IMMORTAL IRON FIST: THE ORIGIN OF DANNY RAND #1: Basically a reprint of MARVEL PREMIERE #15 and #16 with new digital era coloring that detail Danny's origin story from the 70's, with classic art & writing by Len Wein, Gil Kane, Roy Thomas and Larry Hama. The only new material is a 2 page "framing" sequence by Fraction & Kano, which naturally seems a bit tacked on as you would imagine after some 20+ years of being a couple, Misty would know Danny's complete origin. But it still is a workable way to present the material. It also offers a more complete and updated Marvel Handbook bio for Iron Fist, who hasn't gotten one in 3 years and had a SLEW of updates since. The 70's stories read a bit dated (especially in MS #16 when the bad guy keeps calling Danny "Joker"), but in a way it helps to cement how Iron Fist can appeal to both the mystical martial arts genre and the superhero genre and why he has endured all these years. Plus, if you haven't read the material or don't have the ESSENTIALS volume, it isn't bad. The 2008 era coloring for 70's stories is a bit of a novelty, and it doesn't hamper them at all. I don't regret the purchase and look forward to the new Handbook Bio. I'm a dork like that.
X-MEN: FIRST CLASS #15: Now, THIS is how a lot of team books should be. The characters aren't at each other's throats every few pages, no one hates anyone, there are deep familiar ties and a lot of amusing banter.

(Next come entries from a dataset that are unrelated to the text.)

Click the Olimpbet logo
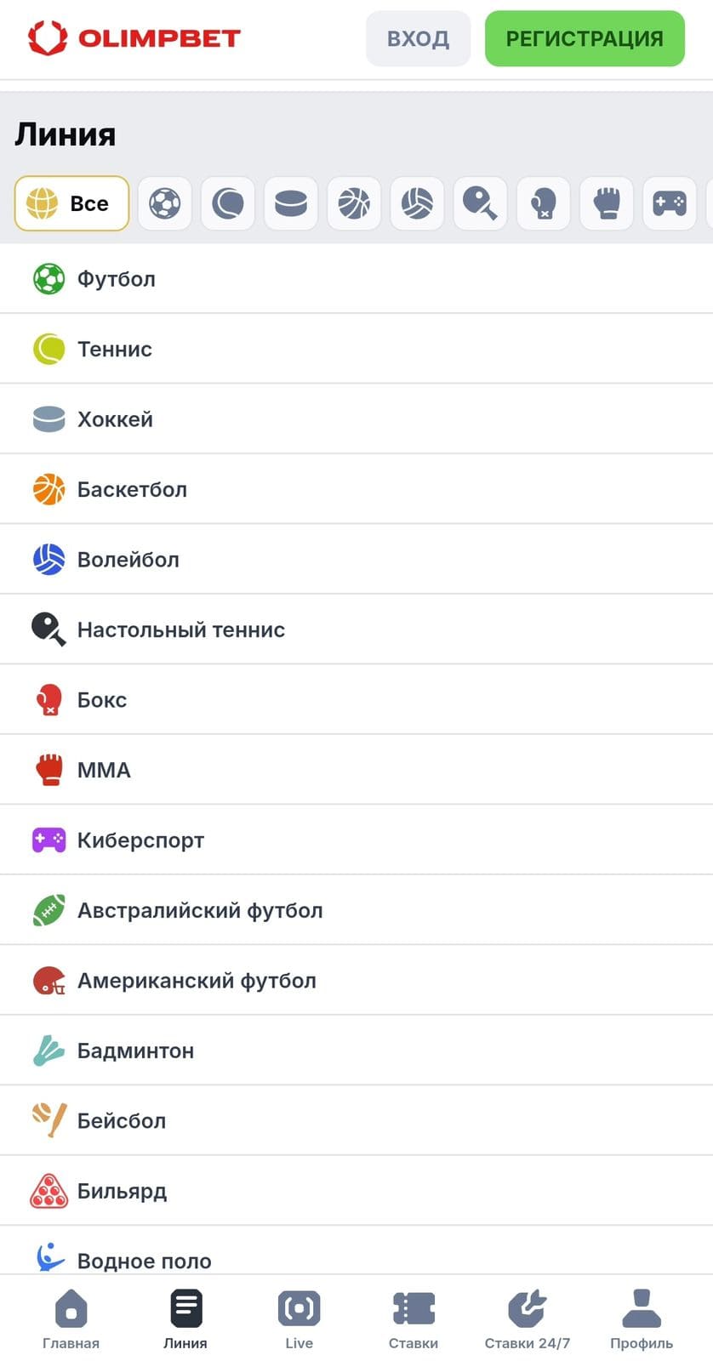 click(134, 38)
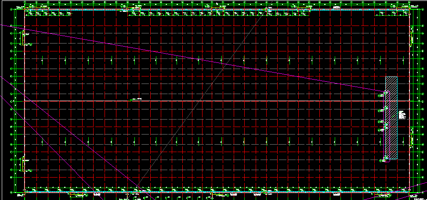Select the leftmost green marker in lower row
The height and width of the screenshot is (200, 427).
42,141
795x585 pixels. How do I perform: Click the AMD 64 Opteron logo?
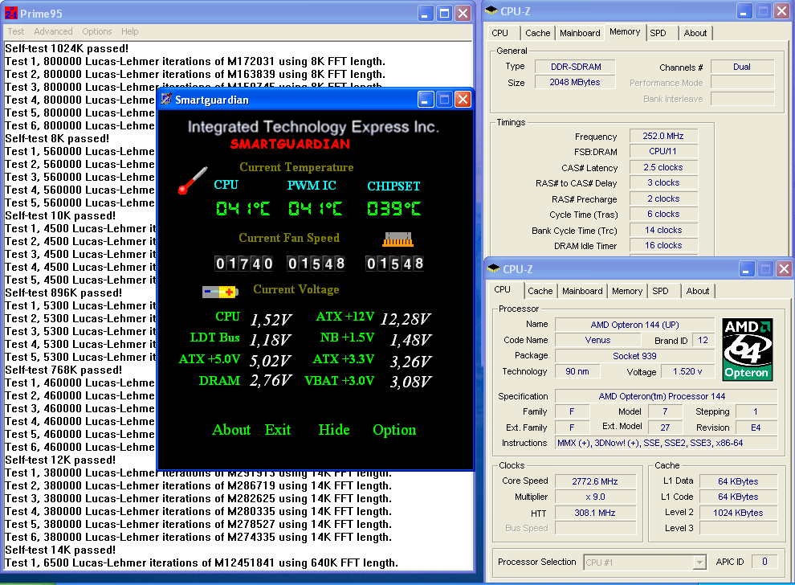[748, 349]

And there isn't a drop of pretentiousness in these tales. The book exists to offer straightforward adventure stories with fun puns and nothing more, and it isn't ashamed of itself for being so. I'm hardly saying XM:FC is the model of team books, as it is also quite fluffy, but I would prefer to see more teams as how Jeff Parker writes these guys, and less, well, Bendisization (where under the slightest misunderstanding, the teammates reveal deep seeded hatreds and seek to murder).
Still without Angel on the roster and having lost Machine Man, the X-Men run across an odd UFO. It turns out to house Madame Medusa, on the run from the authorities and her old team, the Frightful Four. At first apprehensive of the stoic heroine with follicles of steel, the X-Men come to welcome her. Her aid is needed when the Wizard returns to reclaim both her and his ship. The banter is light and fun, the artwork by Kesel is energetic and great for the action, and in the end everything is sorted out. The fact that stories like this are almost a sideshow attraction rather than the norm either means that comics have matured, or simply entered an adolescent phase, depending on your view.

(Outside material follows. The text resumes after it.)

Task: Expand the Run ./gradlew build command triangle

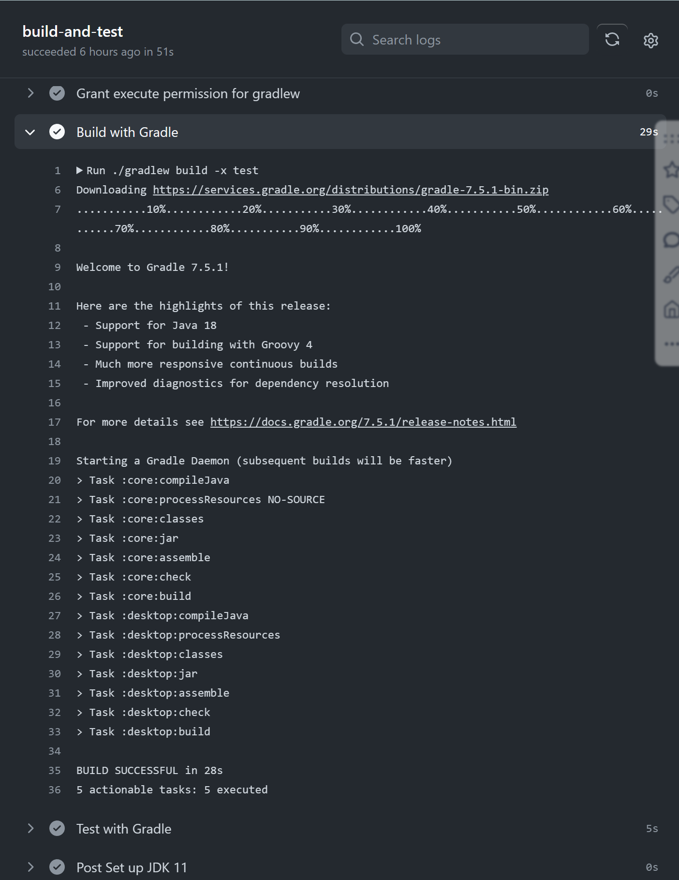Action: [80, 170]
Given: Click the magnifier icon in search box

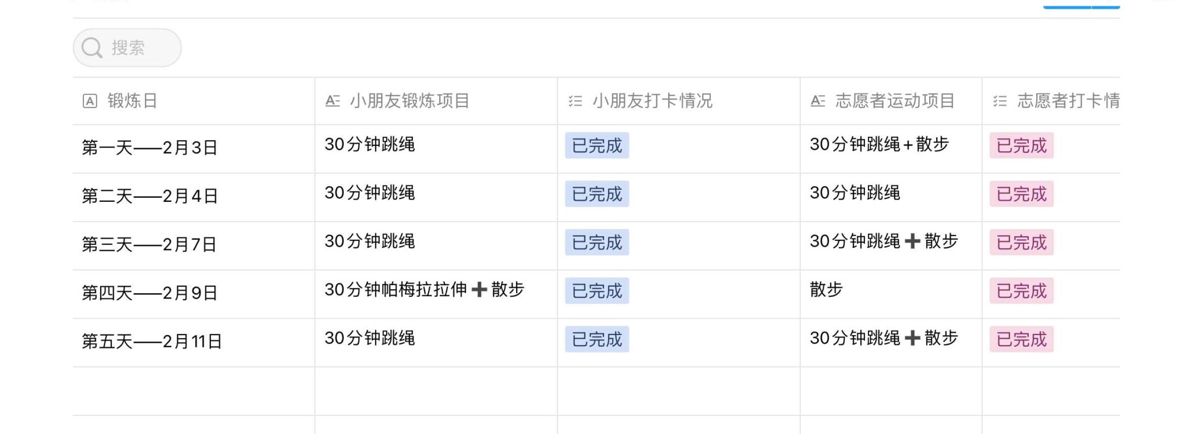Looking at the screenshot, I should 92,48.
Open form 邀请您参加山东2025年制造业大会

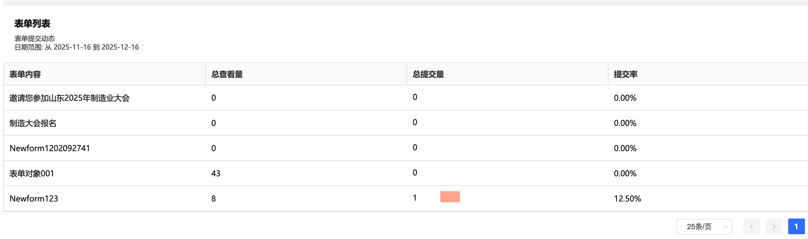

Even the return of Angel is handled without life-or-death angst. He didn't return because someone died. Or because Xavier was brainwashing him since infancy. Or because Magneto is his brother. Or because he is returning from a post-apocalyptic future reality as a cyborg. Or he is now the Angel of Death with "Call me cool, Please!" metal wings. Or because he is a Skrull. Nope. The jungle woman he had the hots for was part of a tribal marriage ceremony, and Angel isn't ready to commit to marriage as a teenager (more than reasonable). So he comes back. He stays at a hotel out of embarrassment and Xavier just helps it be more dramatic. There, that wasn't so hard. Coover's art for that sequence is naturally as quirky as always.
As for the next issue, I am simply surprised this book actually made it 2 whole years before having Spider-Man show up. Even Thor guest starred before him. That's withstraint.